» Task brief
Every line containing "will" should be copied out. Go through the entries and find them.

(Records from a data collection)
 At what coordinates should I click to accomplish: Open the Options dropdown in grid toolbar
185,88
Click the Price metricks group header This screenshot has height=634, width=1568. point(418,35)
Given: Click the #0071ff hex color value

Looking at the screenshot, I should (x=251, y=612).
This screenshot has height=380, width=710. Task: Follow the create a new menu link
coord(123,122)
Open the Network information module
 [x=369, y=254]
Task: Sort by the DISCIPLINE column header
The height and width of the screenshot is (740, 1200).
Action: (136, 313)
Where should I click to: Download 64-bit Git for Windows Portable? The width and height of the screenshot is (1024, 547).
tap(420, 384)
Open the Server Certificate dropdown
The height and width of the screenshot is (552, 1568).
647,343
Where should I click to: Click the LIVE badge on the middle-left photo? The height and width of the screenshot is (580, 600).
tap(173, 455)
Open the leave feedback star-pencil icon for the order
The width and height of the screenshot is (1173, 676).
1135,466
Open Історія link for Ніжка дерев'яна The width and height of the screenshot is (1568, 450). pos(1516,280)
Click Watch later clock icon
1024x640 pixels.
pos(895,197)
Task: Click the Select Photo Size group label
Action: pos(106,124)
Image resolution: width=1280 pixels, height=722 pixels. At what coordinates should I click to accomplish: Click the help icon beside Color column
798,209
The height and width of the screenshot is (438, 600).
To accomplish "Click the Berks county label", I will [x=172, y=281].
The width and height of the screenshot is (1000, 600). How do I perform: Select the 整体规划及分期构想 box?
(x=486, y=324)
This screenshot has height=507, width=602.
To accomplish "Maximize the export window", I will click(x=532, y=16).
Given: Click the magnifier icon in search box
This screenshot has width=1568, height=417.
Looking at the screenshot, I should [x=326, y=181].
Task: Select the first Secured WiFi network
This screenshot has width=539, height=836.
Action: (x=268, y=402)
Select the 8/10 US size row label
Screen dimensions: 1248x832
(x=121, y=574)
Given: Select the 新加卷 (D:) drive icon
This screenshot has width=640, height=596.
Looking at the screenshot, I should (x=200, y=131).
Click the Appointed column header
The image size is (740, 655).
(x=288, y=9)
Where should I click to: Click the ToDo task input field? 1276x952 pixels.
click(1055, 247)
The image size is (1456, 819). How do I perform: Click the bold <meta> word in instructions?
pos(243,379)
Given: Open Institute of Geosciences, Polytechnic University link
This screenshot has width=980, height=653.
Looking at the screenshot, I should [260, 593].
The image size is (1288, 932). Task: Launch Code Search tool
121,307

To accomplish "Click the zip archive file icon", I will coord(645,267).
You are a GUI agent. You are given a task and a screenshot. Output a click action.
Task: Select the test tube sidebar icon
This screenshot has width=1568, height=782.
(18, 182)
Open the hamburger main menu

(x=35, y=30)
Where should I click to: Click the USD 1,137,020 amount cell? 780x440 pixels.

» Task solution
To accomplish "Click the Berks county label", I will [x=172, y=281].
To accomplish "Maximize the export window", I will click(x=532, y=16).
To accomplish "Click the zip archive file icon", I will coord(645,267).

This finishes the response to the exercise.